Sensitive to customer needs, Wells Fargo performs what it calls ethnography studies weekly at client sites to give it continuous customer feedback during each step of a product rollout, easing the integration of the technology into the businesses process. Bank experts literally camp out at a customer site for several days to observe how employees go about their jobs. The bank's goal is to work proactively to increase CEO's use in order to spot situations in which customers are dissatisfied with any of the product's features and get them fixed. Wells Fargo presents a detailed report of the findings to the customer and bank executives responsible for servicing that customer. Besides building customer loyalty, the studies help the bank improve its tech-laden products.
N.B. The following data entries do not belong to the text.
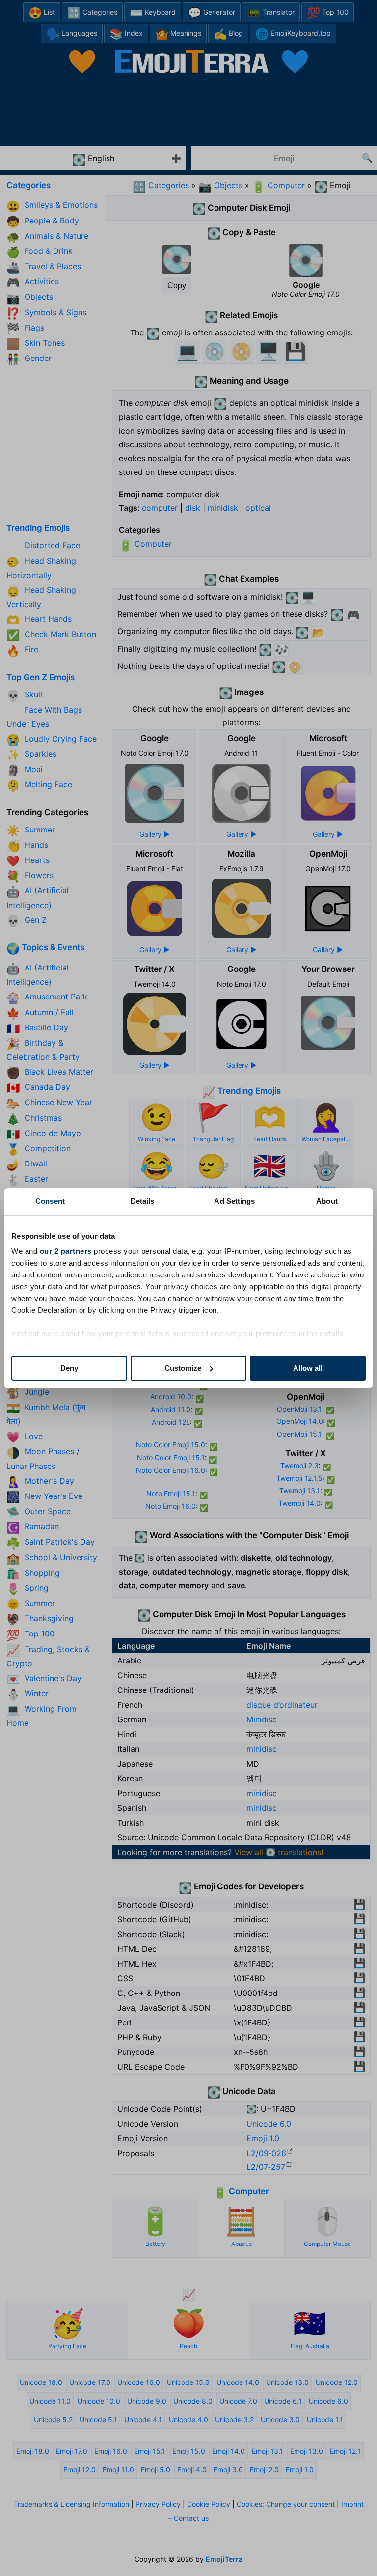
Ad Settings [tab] (234, 1201)
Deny (69, 1368)
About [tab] (327, 1201)
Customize (182, 1368)
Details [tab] (143, 1201)
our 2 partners (66, 1251)
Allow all (308, 1368)
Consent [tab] (50, 1201)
Gary D. Nelson Inc., a $200 million-a-year temporary staffing company, recently participated in a 2-1/2-day study. Wells Fargo staffers interviewed key members of Nelson's management team for two hours each and observed various financial workflows that employees perform, such as payroll, accounts payable, and accounts receivable.
Wells Fargo's teams are part of the wholesale banking division and consist of four people who come from its strategic account-management group and possess a variety of banking experience in treasury management, investments, credit card, and relationship management. A database and reporting system is used to communicate with the appropriate areas. Wells Fargo staffers receive the data and work with the business groups to establish processes and technology to aid the customer.
The bank assigns its wholesale customer strategies unit the task of determining ways to improve the customer experience, and it passes on recommendations culled from the study to the bank relationship manager who works with the customer. There's no cost to the customer. The payback for Wells Fargo is a deeper and stronger relationship with customers. Wells Fargo says it's one of a few banks that performs such ethnography studies.
Wells Fargo's study for Nelson disclosed a range of problems: The company maintained different business units that staff 5,000 workers, ranging from managers and clerical employees in its offices in Sonoma, Calif., to field workers in the vineyards of Napa Valley. Each week, its payroll department scrambled to collect the number of hours worked for each employee and get paychecks out. The company, meanwhile, collected payments from Nelson's clients that employed the temps. "In our business, cash flow is everything. We pay people before we invoice the client," Nelson CFO Bob Rembowski says.
The ethnography study uncovered several other problem areas, chiefly that Nelson needed to push direct payroll deposit more aggressively: It was writing 100,000 payroll checks a year, while only 20 percent of its contract workers used direct deposit. Writing payroll checks is expensive. Labor, overhead, and banking fees add up. In addition, paper checks invite fraud, something electronic payments can eliminate. Wells Fargo recommended that Nelson adopt payroll cards, which allow pay to be electronically deposited into an employee's checking account. The bank also suggested Nelson improve cash flow by producing a cash-flow report for each of its five divisions, complete with details on checks written, recurring payments and cash inflows. Nelson should make more use of CEO's many services, including online payments, check imaging and a variety of bank reports, Wells Fargo said. Nelson evaluated the recommendations and developed a schedule to implement them.
Wells Fargo catalogs each ethnography study in an electronic library by type of industry, providing the bank with a storehouse of knowledge that can be queried according to industry. The bank uses the library to "pull out trends and create a data warehouse, and then go to product managers to say where we can improve," says Pam Clifford, executive VP of the wholesale customer strategies group. In addition to on-site visits, the bank holds online meetings with customers. The studies have let Wells Fargo gain a deeper understanding of its customers' needs and improve its responsiveness.